Pedagang senjata api di Tanjung Priok membeli dari para ABK di atas kapal. Saat lego jangkar, ABK biasanya meminta pekerja seks komersial (PSK) dikirimkan ke atas kapal mereka. Jaringan pemasok PSK tersebut yang kemudian membawa senpi selundupan ke darat. Barang-barang tersebut mereka perjual-belikan secara gelap.
Kemudahan untuk memperoleh senpi di pasar gelap dibenarkan Eri, seorang pengacara di Jakarta yang sering gonta-ganti senpi. Setelah dipakai hanya beberapa bulan saja, senjata itu dia jual kepada temannya. "Senjata-senjata yang dijual itu asli buatan pabrik dilengkapi surat-surat dan buku pedoman pemakainnya," katanya.
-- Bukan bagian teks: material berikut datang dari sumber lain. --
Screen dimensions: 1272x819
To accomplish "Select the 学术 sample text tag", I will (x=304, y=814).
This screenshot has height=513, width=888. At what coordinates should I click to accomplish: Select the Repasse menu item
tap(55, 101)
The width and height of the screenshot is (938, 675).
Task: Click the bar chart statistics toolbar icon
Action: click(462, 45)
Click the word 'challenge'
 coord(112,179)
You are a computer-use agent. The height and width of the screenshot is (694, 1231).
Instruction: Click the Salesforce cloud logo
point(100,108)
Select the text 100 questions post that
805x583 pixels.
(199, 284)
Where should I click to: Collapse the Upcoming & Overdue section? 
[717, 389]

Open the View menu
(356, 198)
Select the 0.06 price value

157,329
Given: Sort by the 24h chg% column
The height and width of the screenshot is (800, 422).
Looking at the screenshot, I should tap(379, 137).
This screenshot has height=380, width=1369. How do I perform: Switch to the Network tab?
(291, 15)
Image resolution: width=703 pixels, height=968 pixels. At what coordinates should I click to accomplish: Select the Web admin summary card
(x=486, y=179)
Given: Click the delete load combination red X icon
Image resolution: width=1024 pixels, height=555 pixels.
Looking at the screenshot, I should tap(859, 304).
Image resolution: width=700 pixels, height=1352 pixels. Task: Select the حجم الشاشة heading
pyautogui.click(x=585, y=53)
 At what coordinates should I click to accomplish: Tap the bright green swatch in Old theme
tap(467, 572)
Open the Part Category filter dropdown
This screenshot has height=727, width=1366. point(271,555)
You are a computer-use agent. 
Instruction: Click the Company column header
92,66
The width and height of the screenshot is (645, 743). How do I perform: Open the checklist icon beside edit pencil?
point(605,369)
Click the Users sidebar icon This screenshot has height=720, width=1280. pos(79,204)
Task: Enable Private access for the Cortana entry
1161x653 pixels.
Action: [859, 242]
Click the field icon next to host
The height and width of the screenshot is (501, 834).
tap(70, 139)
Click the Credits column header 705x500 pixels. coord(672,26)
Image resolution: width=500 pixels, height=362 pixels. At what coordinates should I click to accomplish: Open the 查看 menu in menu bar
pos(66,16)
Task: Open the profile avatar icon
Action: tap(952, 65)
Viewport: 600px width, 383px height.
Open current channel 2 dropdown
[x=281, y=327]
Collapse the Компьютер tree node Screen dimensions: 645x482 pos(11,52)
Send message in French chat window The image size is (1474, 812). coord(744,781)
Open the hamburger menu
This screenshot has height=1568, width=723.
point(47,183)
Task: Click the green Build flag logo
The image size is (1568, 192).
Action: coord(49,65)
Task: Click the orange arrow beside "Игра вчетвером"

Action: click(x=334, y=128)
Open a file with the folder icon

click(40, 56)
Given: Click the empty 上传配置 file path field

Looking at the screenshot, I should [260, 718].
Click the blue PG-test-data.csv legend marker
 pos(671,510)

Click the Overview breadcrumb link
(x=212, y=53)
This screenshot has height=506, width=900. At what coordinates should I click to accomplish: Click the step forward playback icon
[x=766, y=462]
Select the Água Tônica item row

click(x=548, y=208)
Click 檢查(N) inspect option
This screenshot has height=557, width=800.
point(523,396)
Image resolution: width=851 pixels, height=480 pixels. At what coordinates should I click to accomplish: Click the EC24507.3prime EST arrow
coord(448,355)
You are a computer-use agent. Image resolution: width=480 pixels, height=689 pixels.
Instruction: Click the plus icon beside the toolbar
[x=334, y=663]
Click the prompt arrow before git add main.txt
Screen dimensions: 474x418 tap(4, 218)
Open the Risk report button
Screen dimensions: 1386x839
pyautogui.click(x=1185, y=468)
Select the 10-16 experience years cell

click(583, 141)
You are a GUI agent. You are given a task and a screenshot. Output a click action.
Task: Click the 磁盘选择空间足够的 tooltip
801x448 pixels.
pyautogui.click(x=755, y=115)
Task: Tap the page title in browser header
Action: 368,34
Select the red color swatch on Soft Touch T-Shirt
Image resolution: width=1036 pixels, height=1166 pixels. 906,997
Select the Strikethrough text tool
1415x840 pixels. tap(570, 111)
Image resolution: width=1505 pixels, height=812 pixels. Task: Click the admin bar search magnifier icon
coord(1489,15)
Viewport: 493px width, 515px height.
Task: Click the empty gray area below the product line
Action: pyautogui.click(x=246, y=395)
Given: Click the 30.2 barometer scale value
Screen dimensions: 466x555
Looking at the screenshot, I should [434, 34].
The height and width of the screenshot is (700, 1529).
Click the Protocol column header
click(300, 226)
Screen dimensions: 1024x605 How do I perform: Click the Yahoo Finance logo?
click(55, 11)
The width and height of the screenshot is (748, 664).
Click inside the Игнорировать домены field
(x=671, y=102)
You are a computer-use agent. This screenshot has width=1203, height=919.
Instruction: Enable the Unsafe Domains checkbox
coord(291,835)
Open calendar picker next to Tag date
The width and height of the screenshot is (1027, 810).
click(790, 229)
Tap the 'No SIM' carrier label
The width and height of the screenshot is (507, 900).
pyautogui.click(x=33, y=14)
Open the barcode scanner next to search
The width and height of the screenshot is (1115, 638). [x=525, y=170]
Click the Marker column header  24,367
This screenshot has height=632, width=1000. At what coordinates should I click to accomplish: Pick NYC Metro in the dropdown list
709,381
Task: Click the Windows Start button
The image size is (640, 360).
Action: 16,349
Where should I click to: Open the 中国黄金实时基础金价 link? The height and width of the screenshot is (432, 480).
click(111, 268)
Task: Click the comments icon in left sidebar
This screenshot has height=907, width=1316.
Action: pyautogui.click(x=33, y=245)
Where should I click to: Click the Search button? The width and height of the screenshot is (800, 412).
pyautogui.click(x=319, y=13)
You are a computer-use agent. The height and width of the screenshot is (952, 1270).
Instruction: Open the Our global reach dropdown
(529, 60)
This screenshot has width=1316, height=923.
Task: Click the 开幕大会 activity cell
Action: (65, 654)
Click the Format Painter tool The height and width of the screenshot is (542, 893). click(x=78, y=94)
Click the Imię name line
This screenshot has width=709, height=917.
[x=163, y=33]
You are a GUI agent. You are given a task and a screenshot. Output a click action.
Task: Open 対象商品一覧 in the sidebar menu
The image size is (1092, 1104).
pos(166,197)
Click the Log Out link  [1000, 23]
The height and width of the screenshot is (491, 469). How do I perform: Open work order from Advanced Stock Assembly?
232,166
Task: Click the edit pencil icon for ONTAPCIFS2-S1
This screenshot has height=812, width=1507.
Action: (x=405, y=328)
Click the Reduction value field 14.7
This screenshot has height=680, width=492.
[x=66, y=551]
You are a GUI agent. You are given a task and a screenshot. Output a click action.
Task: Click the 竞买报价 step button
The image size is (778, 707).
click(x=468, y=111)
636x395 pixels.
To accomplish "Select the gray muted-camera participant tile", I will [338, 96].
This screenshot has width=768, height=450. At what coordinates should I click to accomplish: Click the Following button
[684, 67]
Kabarnya, Shortgun Colt 38 dihargai Rp20 juta-Rp25 juta, sedangkan jenis FN Rp30 juta-Rp35 juta, sudah termasuk magasin berpeluru tajam. Untuk melegalkan senjata-senjata itu, pembeli harus mengurus sendiri izinnya ke Mabes Polri. "Urus izin yang mahal. Untuk Colt 38 saja bisa sampai Rp135 juta lewat calo. Asal ada uang, berapa pun dipesan pasti ada barang," ujar Eri.
Senjata api (senpi) ilegal tidak hanya marak terjadi di Tanjung Priok saja. Berdasarkan infomasi yang diperoleh Kompolnas, senjata api rakitan yang mematikan banyak diproduksi di Sumatera. Menurut anggota Kompolnas Edi Hasibuan, senjata api rakitan biasa digunakan untuk melakukan kejahatan.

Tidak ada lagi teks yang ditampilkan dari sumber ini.